The ultimate value of an RS rule can be represented as the extra total cost/benefit if the RS-guided intervention applied to the target population. Therefore, to effectively construct and evaluate an RS rule, one should have information on the financial and medical costs/benefits associated with the interventions. Therefore, an ideal data set to evaluate the RS rule would consist of patients whose intervention status is known. With such a data set along with the cost/benefit information on the interventions, one may comprehensively evaluate an RS rule based on the expected cost associated with incorrect assignment of risk groups.
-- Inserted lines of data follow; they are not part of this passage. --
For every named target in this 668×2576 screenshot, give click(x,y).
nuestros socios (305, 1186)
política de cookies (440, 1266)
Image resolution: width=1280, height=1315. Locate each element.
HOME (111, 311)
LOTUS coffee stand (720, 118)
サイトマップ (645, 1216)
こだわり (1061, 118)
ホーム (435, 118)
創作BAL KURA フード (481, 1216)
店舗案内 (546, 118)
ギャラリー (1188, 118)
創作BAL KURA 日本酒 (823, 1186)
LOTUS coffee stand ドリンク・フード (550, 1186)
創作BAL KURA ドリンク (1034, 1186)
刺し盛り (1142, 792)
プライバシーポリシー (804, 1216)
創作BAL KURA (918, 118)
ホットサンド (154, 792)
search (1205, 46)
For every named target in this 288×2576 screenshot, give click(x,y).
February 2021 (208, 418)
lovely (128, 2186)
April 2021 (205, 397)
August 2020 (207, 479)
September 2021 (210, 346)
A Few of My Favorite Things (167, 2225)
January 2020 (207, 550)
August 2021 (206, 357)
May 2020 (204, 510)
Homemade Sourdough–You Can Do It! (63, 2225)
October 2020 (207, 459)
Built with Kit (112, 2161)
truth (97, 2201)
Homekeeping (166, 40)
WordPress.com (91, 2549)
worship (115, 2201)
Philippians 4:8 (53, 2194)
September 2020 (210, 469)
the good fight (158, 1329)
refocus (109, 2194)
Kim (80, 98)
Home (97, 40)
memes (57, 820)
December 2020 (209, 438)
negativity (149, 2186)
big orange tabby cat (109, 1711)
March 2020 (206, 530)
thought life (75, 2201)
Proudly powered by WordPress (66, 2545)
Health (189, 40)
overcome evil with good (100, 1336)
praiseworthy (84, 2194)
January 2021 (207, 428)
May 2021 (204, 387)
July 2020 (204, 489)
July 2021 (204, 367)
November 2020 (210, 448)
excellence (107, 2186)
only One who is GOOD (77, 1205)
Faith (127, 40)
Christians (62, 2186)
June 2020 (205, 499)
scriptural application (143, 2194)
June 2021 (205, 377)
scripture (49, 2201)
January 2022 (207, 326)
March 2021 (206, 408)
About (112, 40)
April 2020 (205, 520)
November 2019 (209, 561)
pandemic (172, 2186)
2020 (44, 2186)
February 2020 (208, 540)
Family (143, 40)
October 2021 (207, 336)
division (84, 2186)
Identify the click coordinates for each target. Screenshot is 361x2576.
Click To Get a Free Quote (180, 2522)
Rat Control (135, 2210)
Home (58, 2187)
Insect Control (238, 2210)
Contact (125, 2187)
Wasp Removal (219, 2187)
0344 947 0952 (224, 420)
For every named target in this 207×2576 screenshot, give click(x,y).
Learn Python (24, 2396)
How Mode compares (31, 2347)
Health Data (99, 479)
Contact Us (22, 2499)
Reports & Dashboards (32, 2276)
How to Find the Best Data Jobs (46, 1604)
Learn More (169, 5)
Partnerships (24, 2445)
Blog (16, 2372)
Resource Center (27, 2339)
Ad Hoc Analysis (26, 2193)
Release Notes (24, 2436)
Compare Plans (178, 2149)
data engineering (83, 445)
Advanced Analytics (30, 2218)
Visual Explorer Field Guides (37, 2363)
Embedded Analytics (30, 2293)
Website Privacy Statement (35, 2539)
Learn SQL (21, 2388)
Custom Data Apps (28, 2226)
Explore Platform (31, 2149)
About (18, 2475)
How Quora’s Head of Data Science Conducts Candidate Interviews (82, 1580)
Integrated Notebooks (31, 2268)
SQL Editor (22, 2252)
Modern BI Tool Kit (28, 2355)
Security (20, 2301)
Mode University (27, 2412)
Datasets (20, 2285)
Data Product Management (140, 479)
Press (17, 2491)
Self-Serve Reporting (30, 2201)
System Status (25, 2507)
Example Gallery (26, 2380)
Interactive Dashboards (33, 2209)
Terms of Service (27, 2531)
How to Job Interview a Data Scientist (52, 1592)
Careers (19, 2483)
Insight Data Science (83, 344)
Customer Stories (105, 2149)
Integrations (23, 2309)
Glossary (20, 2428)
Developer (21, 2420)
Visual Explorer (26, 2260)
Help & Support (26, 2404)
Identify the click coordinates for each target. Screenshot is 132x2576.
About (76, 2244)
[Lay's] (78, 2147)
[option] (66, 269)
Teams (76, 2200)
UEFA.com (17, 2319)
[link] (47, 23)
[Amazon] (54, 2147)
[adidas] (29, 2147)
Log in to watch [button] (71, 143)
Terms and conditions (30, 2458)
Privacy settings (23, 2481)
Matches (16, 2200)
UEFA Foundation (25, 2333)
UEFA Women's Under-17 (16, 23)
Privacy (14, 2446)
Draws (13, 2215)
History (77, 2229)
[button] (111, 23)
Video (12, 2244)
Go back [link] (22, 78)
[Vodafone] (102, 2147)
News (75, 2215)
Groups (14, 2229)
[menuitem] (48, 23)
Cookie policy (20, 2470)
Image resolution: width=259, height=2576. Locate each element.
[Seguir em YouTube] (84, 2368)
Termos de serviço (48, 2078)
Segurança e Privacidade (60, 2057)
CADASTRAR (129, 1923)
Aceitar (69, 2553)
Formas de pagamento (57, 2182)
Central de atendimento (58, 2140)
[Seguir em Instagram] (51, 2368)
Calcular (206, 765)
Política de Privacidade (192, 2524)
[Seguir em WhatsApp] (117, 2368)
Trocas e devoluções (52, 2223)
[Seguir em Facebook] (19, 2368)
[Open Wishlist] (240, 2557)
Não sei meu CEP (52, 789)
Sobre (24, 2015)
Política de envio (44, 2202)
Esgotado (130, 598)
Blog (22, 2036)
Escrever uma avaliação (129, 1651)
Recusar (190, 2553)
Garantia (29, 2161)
In this paper, we propose a unified framework to determine the optimal risk categorization and quantify the value of the corresponding RS rule based on the expected costs when the cost parameters are assumed to be given. As a simple example, patients may be stratified into low or high risk groups where low-risk patients would be managed without intervention and high-risk patients would receive a treatment. Two types of costs may arise from such a stratification: the unnecessary intervention for controls, denoted by C0
; and the cost of not receiving treatment for cases, denoted by C1
. When evaluating an RS rule that differentiates the high- and low-risk patients, it is important to account for the trade-off between these 2 types of costs (Cantor and others, 1999
), (Obuchowski, 2003
) and develop an RS rule with a cutoff value that optimizes the trade-off between these costs. In Section 2, we discuss the relationship between costs and optimal threshold values of an RS rules based on a single marker. Procedures for comparing multiple RS rules are also discussed. These procedures are generalized to the setting where multiple risk factors are available for RS in Section 3. The proposed methods are illustrated in Section 3 with a data set from the Cardiovascular Health Study (CHS) and simulation studies. Some remarks are given in Section 5.